[To do]
- A) According to the sexual assault FAQ, why is there very little research on how often repeat rape happens?
- B) Return the part of the sexual assault FAQ between "1. What if you" and "they were uncomfortable.", inclusive.

1. What if you are in an isolated place and you get raped?

Most people are raped in isolated places, as to minimize risks of getting caught. In terms of what you should you do if you are sexually assaulted, it really depends. Everyone has a different reaction to being attacked, and there is not necessarily one “good” way to react. Some people physically resist the assault, and some become numb because they are so scared, it’s important to remember that whatever reaction you had was appropriate, and that it’s important to trust your instincts. If you feel in danger, try to find a safer place. Many people say they felt unsafe but did not leave the situation for fear of being ridiculed, or because they did not want to show that they were uncomfortable.
2. How likely is it that the same perpetrator will strike the same victim again?
Many people that sexually assault are repeat offenders. There are several reasons for that: we have seen that holding certain beliefs of superiority and entitlement over other people can lead people to believe that it’s ok to rape as a way to feel powerful, to control and to humiliate. Rape can become a way for people to feel in power, and it has little to do with sexual desire. If a person feels that there will be no or little consequences for their choice to assault they might do it again. Consequences for raping are not limited to jail time, but could be isolation from friends and family, loss of jobs, humiliation and social shunning. Unfortunately there is very little research about the frequency of repeat rape because sexual assault is an incredibly difficult crime to measure and quantify.
3. How can a girl rape a boy?

[Raw data]
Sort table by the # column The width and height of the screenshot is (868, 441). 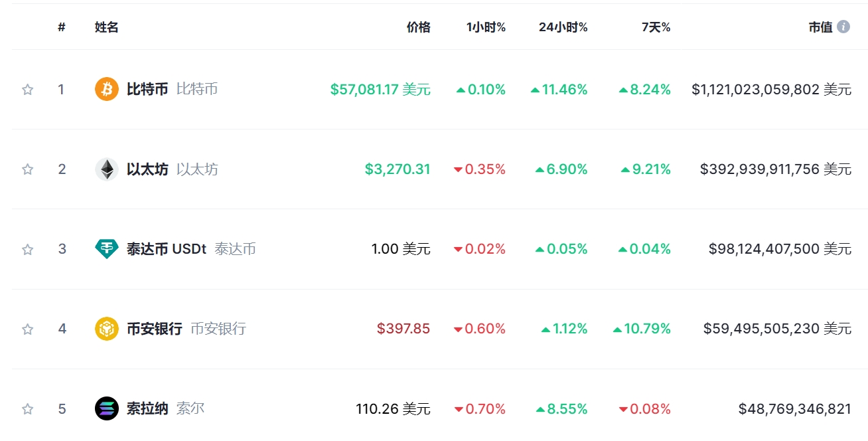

[Full answers]
- A) Sexual assault is an incredibly difficult crime to measure and quantify.

- B)
1. What if you are in an isolated place and you get raped?

Most people are raped in isolated places, as to minimize risks of getting caught. In terms of what you should you do if you are sexually assaulted, it really depends. Everyone has a different reaction to being attacked, and there is not necessarily one “good” way to react. Some people physically resist the assault, and some become numb because they are so scared, it’s important to remember that whatever reaction you had was appropriate, and that it’s important to trust your instincts. If you feel in danger, try to find a safer place. Many people say they felt unsafe but did not leave the situation for fear of being ridiculed, or because they did not want to show that they were uncomfortable.